Please count how many lines below contain the word "with" and give nothing but that figure.
::: PROVIDED ENTRIES
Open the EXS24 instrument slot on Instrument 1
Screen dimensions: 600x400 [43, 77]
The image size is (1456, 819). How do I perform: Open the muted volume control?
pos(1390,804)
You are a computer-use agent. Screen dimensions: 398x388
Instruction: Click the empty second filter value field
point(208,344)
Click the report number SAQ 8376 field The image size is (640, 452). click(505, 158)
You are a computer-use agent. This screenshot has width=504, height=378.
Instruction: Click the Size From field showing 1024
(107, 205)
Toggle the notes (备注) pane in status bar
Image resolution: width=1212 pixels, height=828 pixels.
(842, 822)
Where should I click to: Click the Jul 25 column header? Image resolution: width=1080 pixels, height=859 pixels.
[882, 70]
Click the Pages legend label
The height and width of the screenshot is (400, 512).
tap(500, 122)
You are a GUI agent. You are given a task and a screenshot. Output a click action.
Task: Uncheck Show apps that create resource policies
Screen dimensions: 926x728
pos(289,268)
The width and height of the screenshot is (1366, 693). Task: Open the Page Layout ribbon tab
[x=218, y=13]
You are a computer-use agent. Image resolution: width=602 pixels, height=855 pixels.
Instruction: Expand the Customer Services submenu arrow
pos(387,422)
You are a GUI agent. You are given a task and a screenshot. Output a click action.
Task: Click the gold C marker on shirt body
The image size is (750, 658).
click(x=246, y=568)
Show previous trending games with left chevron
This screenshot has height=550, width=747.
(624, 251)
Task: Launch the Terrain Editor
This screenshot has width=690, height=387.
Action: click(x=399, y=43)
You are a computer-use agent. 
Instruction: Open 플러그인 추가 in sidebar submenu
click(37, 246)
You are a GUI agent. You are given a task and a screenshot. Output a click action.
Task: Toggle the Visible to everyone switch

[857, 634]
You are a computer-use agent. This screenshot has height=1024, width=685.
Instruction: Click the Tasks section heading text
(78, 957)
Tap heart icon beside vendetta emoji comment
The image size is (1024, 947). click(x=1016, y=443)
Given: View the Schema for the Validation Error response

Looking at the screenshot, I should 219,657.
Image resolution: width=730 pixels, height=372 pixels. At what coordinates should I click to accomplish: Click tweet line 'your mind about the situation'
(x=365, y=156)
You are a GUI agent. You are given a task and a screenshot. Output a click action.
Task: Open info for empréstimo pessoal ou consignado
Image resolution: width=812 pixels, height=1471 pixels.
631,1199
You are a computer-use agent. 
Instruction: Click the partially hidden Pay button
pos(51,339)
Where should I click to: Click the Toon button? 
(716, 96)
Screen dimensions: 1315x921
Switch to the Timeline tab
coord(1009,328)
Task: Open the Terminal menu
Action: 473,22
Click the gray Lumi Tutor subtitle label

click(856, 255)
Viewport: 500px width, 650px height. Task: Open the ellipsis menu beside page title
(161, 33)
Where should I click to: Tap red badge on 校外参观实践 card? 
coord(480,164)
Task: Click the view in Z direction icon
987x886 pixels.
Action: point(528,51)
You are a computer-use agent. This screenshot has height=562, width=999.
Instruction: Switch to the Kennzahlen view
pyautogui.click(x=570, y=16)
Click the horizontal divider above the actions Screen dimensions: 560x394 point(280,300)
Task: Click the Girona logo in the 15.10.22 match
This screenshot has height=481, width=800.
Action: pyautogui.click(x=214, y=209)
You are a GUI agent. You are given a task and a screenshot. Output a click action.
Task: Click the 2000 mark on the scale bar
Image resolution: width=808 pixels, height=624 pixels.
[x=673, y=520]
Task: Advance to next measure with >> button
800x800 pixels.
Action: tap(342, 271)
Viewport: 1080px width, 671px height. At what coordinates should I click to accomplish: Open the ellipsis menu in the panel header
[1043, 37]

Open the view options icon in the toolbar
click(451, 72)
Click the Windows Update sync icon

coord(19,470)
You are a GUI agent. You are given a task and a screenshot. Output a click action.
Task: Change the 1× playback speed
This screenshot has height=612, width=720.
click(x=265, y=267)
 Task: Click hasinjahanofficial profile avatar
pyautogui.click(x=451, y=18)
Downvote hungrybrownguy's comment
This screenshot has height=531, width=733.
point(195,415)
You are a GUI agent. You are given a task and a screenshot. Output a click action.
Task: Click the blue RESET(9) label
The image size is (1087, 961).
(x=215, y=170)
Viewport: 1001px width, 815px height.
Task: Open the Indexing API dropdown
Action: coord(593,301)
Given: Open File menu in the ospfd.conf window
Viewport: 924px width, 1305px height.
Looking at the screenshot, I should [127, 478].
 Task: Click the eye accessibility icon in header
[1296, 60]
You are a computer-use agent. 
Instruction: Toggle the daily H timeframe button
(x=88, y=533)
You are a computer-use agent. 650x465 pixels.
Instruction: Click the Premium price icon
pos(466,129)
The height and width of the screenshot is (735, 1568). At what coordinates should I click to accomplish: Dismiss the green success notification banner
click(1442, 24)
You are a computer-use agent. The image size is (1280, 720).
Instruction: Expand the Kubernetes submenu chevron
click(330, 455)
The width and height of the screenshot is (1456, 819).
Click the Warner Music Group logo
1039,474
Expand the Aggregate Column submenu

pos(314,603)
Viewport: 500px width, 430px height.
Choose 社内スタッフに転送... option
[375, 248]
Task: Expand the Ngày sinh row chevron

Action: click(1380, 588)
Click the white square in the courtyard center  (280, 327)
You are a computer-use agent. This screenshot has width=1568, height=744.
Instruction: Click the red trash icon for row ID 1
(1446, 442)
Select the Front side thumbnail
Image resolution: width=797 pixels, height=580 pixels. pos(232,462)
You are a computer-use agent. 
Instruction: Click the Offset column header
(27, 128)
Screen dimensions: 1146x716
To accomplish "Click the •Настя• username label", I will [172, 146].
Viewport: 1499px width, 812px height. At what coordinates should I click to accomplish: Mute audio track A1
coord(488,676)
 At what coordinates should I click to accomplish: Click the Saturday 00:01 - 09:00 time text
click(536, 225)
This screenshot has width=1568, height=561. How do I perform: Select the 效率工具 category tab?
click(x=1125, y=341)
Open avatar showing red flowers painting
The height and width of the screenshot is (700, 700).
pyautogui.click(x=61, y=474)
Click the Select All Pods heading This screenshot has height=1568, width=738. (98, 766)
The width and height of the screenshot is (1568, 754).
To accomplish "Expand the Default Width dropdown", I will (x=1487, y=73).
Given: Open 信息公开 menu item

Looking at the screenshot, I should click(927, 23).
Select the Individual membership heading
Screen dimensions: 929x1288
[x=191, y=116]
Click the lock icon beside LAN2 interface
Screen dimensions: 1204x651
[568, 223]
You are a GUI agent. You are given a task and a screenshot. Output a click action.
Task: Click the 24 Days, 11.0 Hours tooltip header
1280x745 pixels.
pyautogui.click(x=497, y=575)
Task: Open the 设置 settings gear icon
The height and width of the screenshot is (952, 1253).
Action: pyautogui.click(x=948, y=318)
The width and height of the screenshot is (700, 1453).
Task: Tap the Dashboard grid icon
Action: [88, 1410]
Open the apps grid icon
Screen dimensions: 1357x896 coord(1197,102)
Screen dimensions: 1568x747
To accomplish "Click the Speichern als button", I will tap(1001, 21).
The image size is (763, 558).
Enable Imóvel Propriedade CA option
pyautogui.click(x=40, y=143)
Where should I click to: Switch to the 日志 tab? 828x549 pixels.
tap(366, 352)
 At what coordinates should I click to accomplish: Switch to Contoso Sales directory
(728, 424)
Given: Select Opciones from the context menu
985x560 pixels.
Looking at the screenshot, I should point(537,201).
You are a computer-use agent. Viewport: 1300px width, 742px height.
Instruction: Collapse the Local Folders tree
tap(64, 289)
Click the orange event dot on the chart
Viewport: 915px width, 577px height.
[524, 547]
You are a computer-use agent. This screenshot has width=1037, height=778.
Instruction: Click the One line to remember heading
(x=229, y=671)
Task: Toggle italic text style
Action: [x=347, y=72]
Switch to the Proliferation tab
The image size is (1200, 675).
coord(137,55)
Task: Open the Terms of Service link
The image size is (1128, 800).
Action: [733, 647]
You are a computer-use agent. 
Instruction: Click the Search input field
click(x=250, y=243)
::::::
● **FINAL ANSWER**
2